En ce qui concerne Autrement ou Holterman[2], son histoire est trop curieuse pour ne pas en dire quelques mots : le passage qui choquait si vivement l’avocat Bonnet se lit au tome IV, page 23, de l’édition de 1734. Mme de Sévigné y parle d’un petit Allemand extrêmement adroit, beau comme un ange, doux et honnête comme une pucelle, qui va répéter son allemand chez M. de Strasbourg, c’est-à-dire chez le prince de Furstenberg ; puis, elle ajoute ce très innocent calembour : « Je vous défie de deviner son nom, quoi que vous puissiez dire, je vous dirai toujours, c’est autrement ; c’est qu’il s’appelle Autrement : ma chère, j’ai trouvé ce nom admirable; je lui apprends à nouer des rubans : en un mot, je crois que vous vous en trouverez fort bien. » C’est tout, et le mot de valet n’est pas prononcé; mais il paraîtrait que nouer des rubans, ces rubans que portait Alceste, l’homme aux rubans verts, et qui ornaient les épaules, la ceinture et les genoux des gens du bel air, impliquait un office de domesticité. Autrement était bien valet de chambre du petit marquis, alors âgé de cinq ans, mais peut-être par vanité lui laissait-on prendre des allures de gouverneur et en affichait-il les prétentions.
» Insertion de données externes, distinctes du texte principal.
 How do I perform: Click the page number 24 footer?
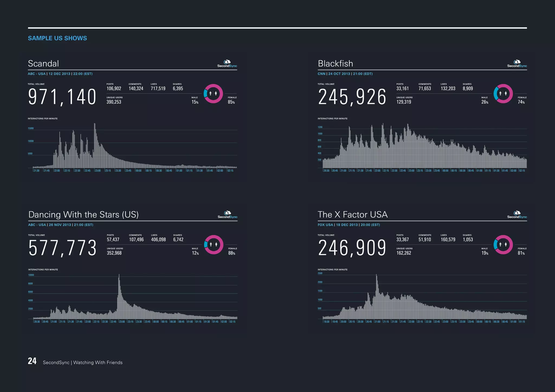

N’avons-nous pas maintenant des bonnes allemandes qui posent pour institutrices? et Autrement, dont la pauvreté est alléguée par son gendre, pouvait sortir de quelque famille d’obscure noblesse. Quoi qu’il en soit, lorsque, après avoir séjourné près de deux ans à Paris et y avoir fait amener son fils en 1679, Mme de Grignan retourne en Provence le 15 septembre de cette année, elle laisse derrière elle Autrement, qui ne part pas avant la fin de novembre, puisque, le 30 de ce mois, il écrit de Lyon où il compte

  1. Recueil d’arrêts notables du parlement de Provence, par M. Joseph Bonnet, avocat au même parlement; Aix, chez Claude Paquet, 1737, in-4o.
  2. Voyez l’édition Régnier, tome V, p. 92, en note. — M. Régnier suppose que la forme allemande du nom a dû être Otterman ou Osterman.